Steve ROACH - Structures From Silence (1984)
Par AIGLE BLANC le 21 Février 2015          Consultée 3152 fois

Composé de 3 longues plages, Structures From Silence totalise un peu moins d'une heure de musique. Dans le livret, Steve ROACH explique qu'à l'époque où il travaillait à cet album, il vécut pendant des mois à travers cette musique du matin au réveil jusqu'au soir au moment du coucher et même pendant son sommeil. Il n'y avait de place pour aucune autre source musicale dans sa vie. Le reste du temps, il le passait à s'imprégner de la musique que génère le silence. Il conclut que l'essence de cet album réside dans le sentiment qu'il laisse une fois écouté : un retour au silence. Sa démarche se veut dans la continuité de celle qu'il avait empruntée avec son magnifique opus Quiet Music chroniqué dans ces colonnes. En fait, les deux oeuvres s'interpénètrent dans la mesure où, loin de se succéder, elle 'se simultanéisent'*. La trilogie Quiet Music en effet s'étend de 1983 à 1986, et c'est en 1984 que s'intercale l'album qui fait l'objet de cette chronique. Il s'agit pour ainsi dire d'une même session d'enregistrements bien qu'étalée sur quatre ans.
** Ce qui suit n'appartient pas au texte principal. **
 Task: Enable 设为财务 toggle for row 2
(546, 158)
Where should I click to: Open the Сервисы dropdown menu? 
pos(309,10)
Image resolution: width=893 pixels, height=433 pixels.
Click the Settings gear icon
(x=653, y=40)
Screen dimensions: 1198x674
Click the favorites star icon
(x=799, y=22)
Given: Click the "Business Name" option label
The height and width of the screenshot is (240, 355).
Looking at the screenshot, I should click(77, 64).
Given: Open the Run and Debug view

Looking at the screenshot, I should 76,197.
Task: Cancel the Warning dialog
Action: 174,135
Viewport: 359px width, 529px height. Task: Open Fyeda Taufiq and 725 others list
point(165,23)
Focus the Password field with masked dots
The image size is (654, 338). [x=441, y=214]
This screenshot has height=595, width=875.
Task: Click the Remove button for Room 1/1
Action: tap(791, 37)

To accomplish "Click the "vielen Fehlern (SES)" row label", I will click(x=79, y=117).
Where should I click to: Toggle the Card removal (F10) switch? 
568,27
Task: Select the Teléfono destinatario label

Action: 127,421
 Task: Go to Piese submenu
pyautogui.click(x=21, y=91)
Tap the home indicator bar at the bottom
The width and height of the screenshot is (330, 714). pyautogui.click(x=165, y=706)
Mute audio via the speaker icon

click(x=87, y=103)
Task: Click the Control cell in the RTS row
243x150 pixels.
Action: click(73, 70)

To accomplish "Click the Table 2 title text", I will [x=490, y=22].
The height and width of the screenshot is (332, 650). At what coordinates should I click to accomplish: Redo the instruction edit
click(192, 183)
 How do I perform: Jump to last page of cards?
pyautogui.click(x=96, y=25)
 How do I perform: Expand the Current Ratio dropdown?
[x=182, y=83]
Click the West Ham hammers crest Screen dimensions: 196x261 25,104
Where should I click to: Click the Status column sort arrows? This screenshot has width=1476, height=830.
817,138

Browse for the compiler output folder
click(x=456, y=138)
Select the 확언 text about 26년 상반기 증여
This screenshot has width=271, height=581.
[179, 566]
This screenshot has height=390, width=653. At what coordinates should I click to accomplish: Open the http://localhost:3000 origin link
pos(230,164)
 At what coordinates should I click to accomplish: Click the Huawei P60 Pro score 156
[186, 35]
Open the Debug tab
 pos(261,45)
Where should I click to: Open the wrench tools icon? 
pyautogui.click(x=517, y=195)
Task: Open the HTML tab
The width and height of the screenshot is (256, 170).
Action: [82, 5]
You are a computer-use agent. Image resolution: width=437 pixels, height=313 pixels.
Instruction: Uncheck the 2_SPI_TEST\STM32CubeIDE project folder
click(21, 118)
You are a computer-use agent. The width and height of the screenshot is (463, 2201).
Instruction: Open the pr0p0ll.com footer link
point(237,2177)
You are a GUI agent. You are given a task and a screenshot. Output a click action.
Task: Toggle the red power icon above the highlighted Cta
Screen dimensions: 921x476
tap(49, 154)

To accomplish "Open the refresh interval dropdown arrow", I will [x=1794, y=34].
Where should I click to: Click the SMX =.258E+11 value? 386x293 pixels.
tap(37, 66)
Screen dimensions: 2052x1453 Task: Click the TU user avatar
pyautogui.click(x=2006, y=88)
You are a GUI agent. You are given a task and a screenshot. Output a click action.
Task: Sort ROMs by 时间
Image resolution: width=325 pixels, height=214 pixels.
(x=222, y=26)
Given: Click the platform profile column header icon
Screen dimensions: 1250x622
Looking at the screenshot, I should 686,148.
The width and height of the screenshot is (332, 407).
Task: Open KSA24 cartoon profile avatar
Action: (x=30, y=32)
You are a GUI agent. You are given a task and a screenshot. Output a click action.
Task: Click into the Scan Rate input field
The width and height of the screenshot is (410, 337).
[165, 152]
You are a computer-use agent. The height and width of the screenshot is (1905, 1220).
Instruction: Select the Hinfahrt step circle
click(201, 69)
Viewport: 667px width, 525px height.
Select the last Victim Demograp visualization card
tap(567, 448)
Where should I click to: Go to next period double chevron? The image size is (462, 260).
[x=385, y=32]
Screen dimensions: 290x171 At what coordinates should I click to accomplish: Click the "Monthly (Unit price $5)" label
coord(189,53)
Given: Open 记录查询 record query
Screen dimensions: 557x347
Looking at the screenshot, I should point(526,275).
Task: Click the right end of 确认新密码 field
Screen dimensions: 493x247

Malgré tout, à y regarder de près, Structures From Silence amorce une évolution, même légère, dans l'oeuvre de S.ROACH. L'élément mélodique s'estompe, voire disparaît, au profit d'un travail plus poussé sur les textures et l'architecture sonores.
Depuis sa création, ce disque est considéré comme le prototype de la musique New Age, vecteur d'une philosophie de bas étage née au mitan des années 80 où fleurissent les charlatans du bien-être personnel. Rappelez-vous le président américain Ronald Reagan s'exposant à l'objectif des journalistes pendant ses séances matinales de jogging. En France, à l'ère cathodique du TOP 50, Véronique et Davina nous enseignent les joies de l'aérobic à pratiquer chez soi devant son téléviseur à l'écran minuscule. Les gens qui supportent de plus en plus le rythme trépidant du monde professionnel ne pensent plus qu'à nourrir leurs corps car, c'est bien connu, la santé du corps et celle de l'esprit vont de pair. L'esprit New Age, mélange de relents de culture hippie et de secte scientologue, vous assure de rester connecté à la nature par le biais de votre rythme interne.
Structures From Silence devient alors un instrument idéal pour les psychothérapeutes et même pour les hôpitaux qui le diffusent dans les blocs opératoires pour apaiser les patients. Heureusement, aujourd'hui que le New Age a fait long feu, la musique de S.ROACH s'est libérée de cette récupération démoniaque pour retrouver son intégrité artistique.
Malgré sa réputation, je ne trouve pas que cet album surnage vraiment au sein de sa discographie pléthorique. C'est un très bon opus certes, mais pas le chef-d'oeuvre pour lequel une certaine presse musicale voudrait le faire passer. La faute à trois titres inégaux.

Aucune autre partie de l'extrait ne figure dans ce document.